● Problem to solve
Copy each line below holding "height".

[Saved data entries]
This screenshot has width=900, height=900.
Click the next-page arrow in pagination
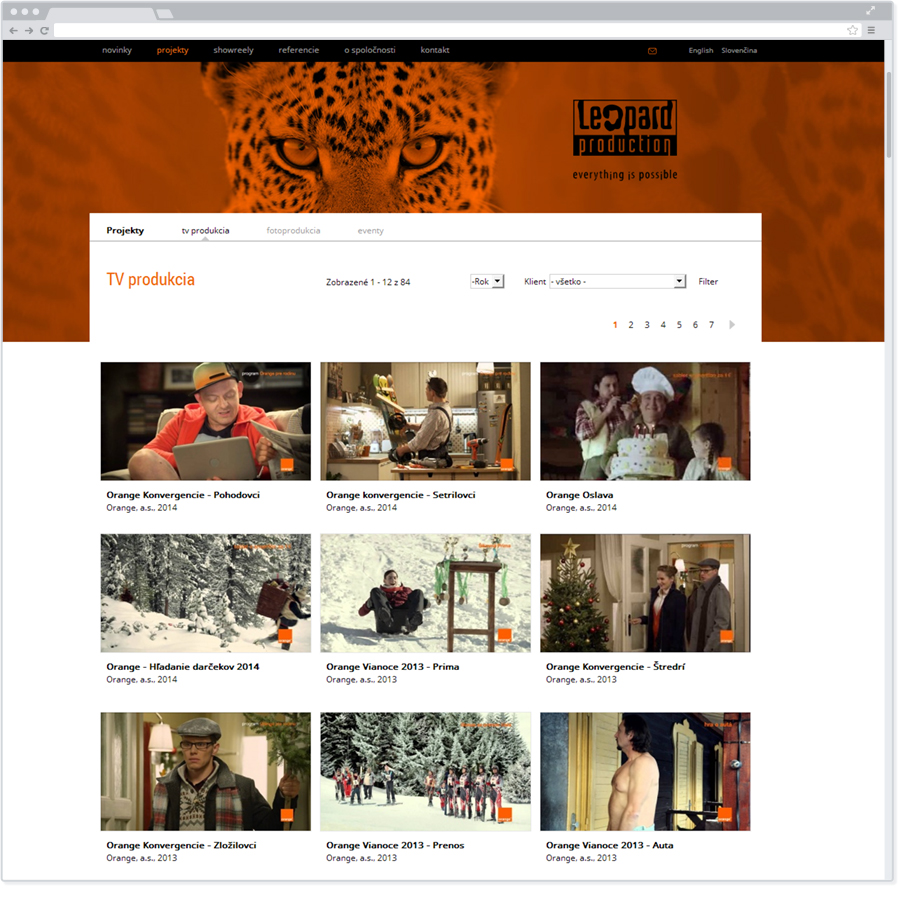pos(731,324)
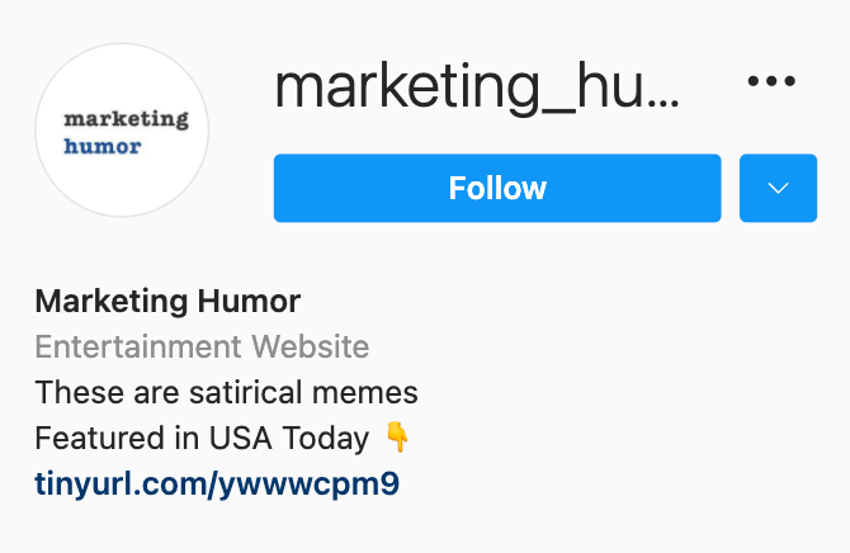Tap the ellipsis icon next to the username
The image size is (850, 553).
771,81
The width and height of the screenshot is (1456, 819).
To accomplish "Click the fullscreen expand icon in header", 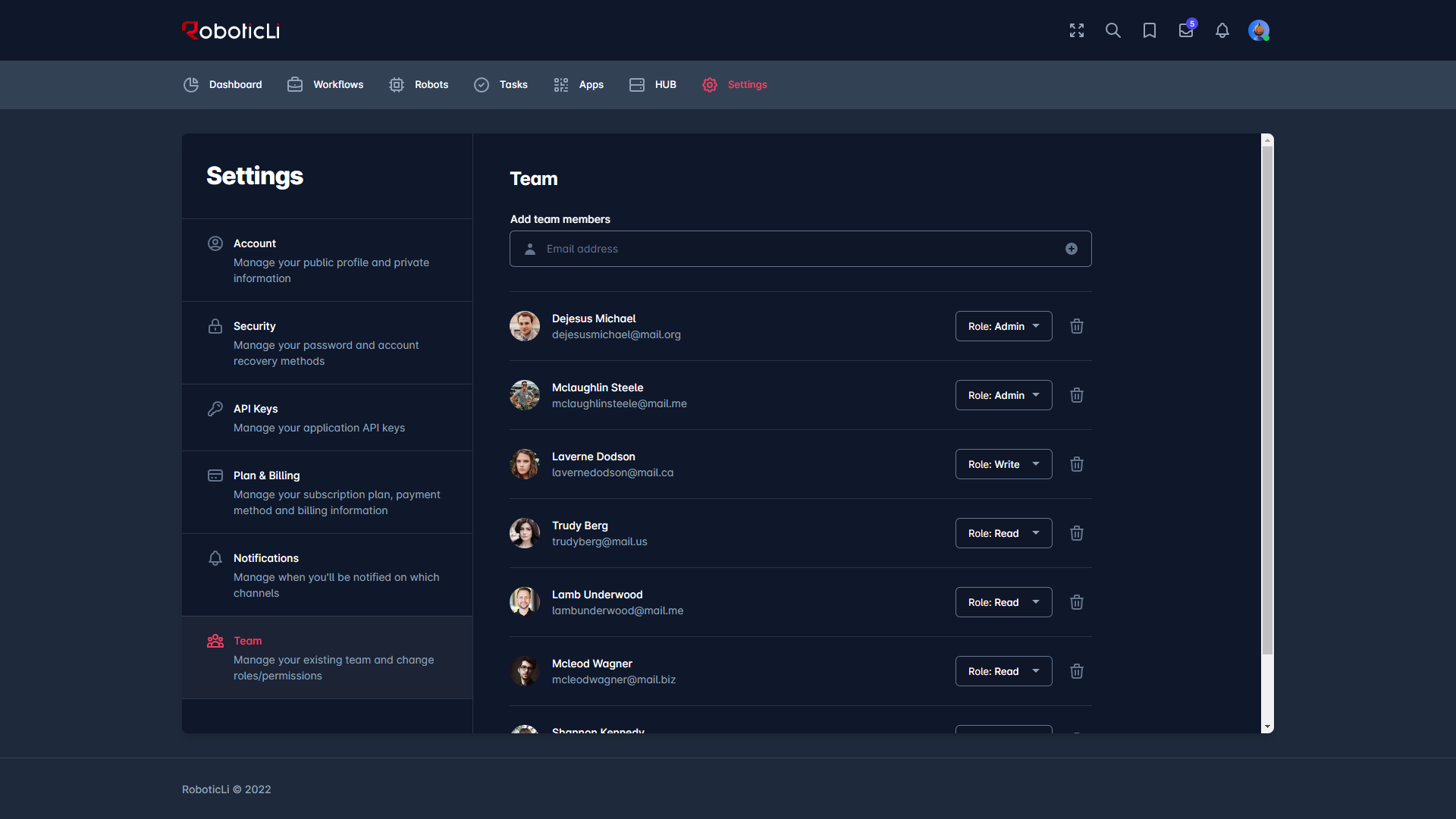I will [x=1077, y=30].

● Response to this task
This screenshot has width=900, height=900.
The width and height of the screenshot is (1456, 819).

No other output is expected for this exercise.